Shortcuts

Python API determined.experimental.client

Client

The client module exposes many of the same capabilities as the det CLI tool directly to Python code with an object-oriented interface.

As a simple example, let’s walk through the most basic workflow for creating an experiment, waiting for it to complete, and finding the top-performing checkpoint.

The first step is to import the client module and possibly to call login():

from determined.experimental import client

# We will assume that you have called `det user login`, so this is unnecessary:
# client.login(master=..., user=..., password=...)

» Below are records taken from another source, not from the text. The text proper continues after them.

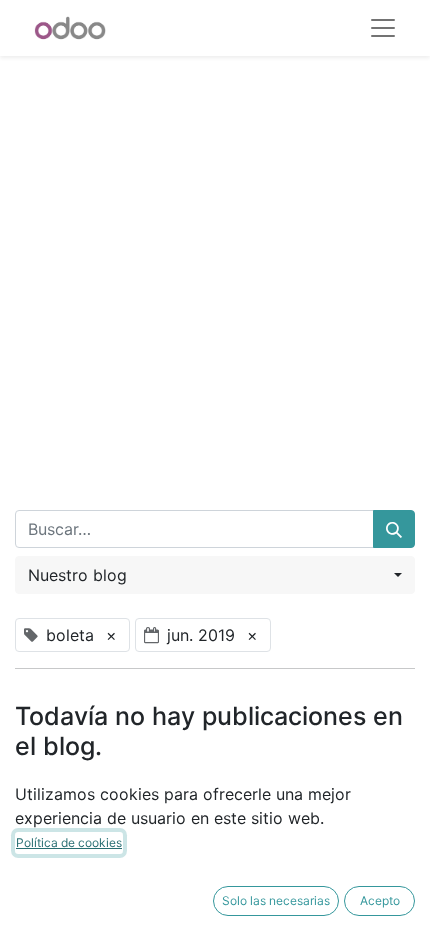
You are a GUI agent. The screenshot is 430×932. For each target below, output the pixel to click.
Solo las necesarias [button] (276, 900)
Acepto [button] (380, 900)
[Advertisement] (215, 271)
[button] (215, 575)
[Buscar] (394, 529)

The next step is to call create_experiment():

# config can be a path to a config file or a python dict of the config.
exp = client.create_experiment(config="my_config.yaml", model_dir=".")
print(f"started experiment {exp.id}")

The returned object will be an ExperimentReference which has methods for controlling the lifetime of the experiment running on the cluster. In this example, we will just wait for the experiment to complete.

exit_status = exp.wait()
print(f"experiment completed with status {exit_status}")

Now that the experiment has completed, you can grab the top-performing checkpoint from training:

best_checkpoint = exp.top_checkpoint()
print(f"best checkpoint was {best_checkpoint.uuid}")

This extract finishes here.